Tel 56 op bij elk getal in de coördinaten die in het materiaal als antwoord staan, en geef alle regels van het materiaal opnieuw, ook de regels zonder coördinaten. Laat de afbeeldingen weg.

########

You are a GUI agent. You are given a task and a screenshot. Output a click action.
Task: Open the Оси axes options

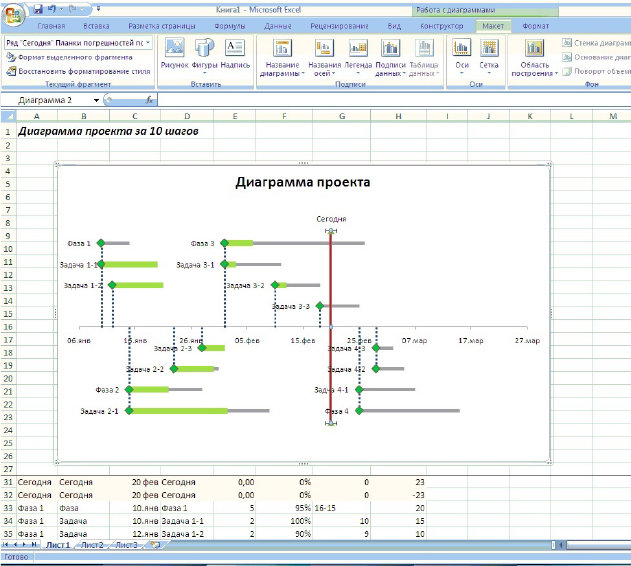462,56
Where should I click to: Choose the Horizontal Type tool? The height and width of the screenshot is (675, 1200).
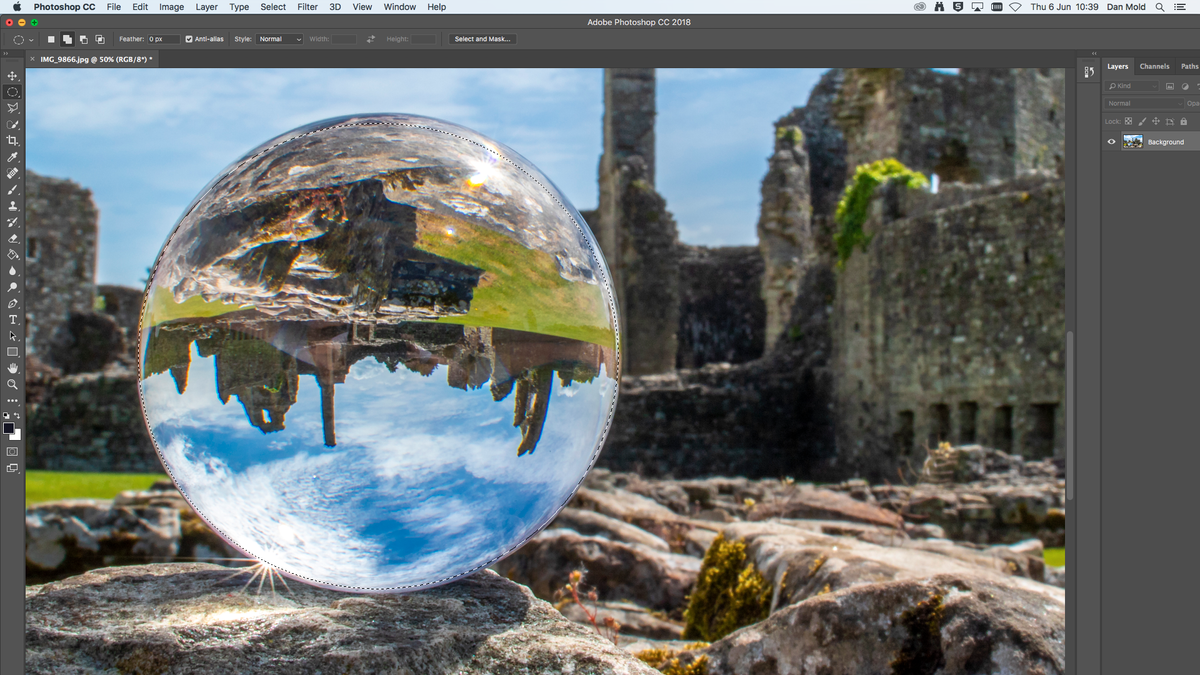tap(13, 319)
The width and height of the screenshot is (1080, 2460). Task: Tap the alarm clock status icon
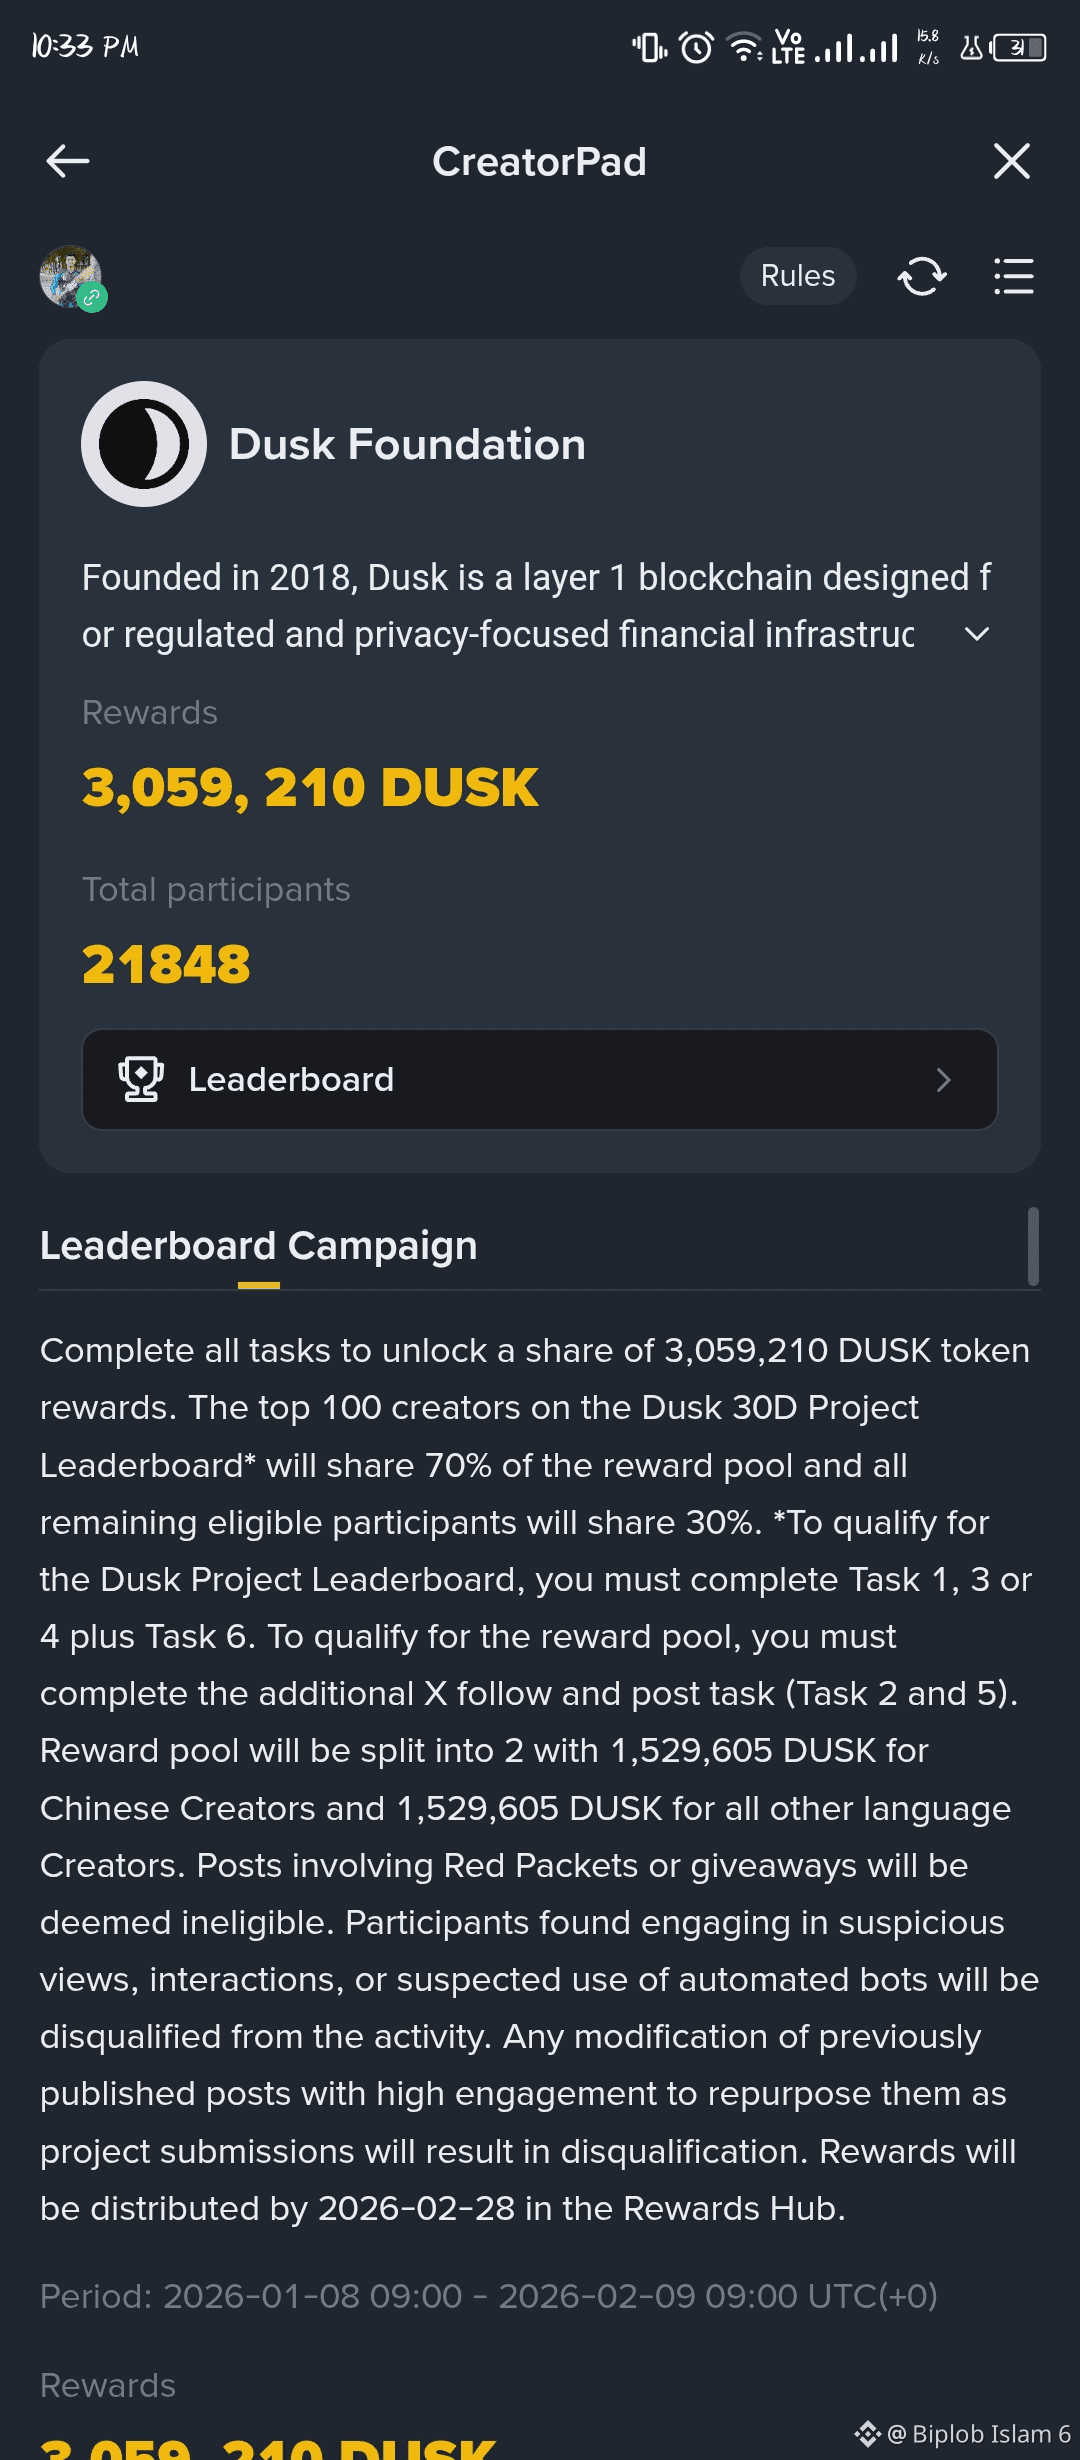(x=696, y=47)
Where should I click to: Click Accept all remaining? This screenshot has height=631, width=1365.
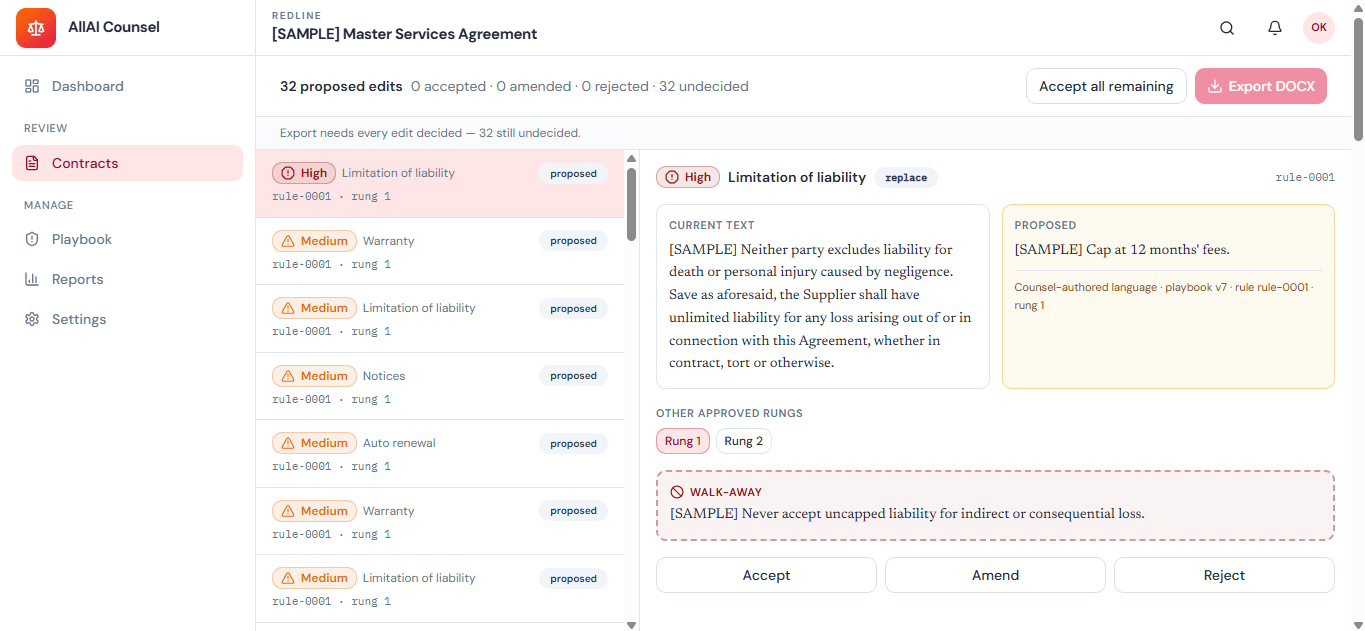pyautogui.click(x=1106, y=86)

########

◆ **Antwoord oefening**:
You are a GUI agent. You are given a task and a screenshot. Output a click action.
Task: Open the Оси axes options

518,112
Where should I click to: Choose the Horizontal Type tool? The height and width of the screenshot is (675, 1200).
tap(69, 375)
The width and height of the screenshot is (1080, 2460). Task: Tap the alarm clock status icon
(x=752, y=103)
Where should I click to: Click Accept all remaining? This screenshot has height=631, width=1365.
pyautogui.click(x=1162, y=142)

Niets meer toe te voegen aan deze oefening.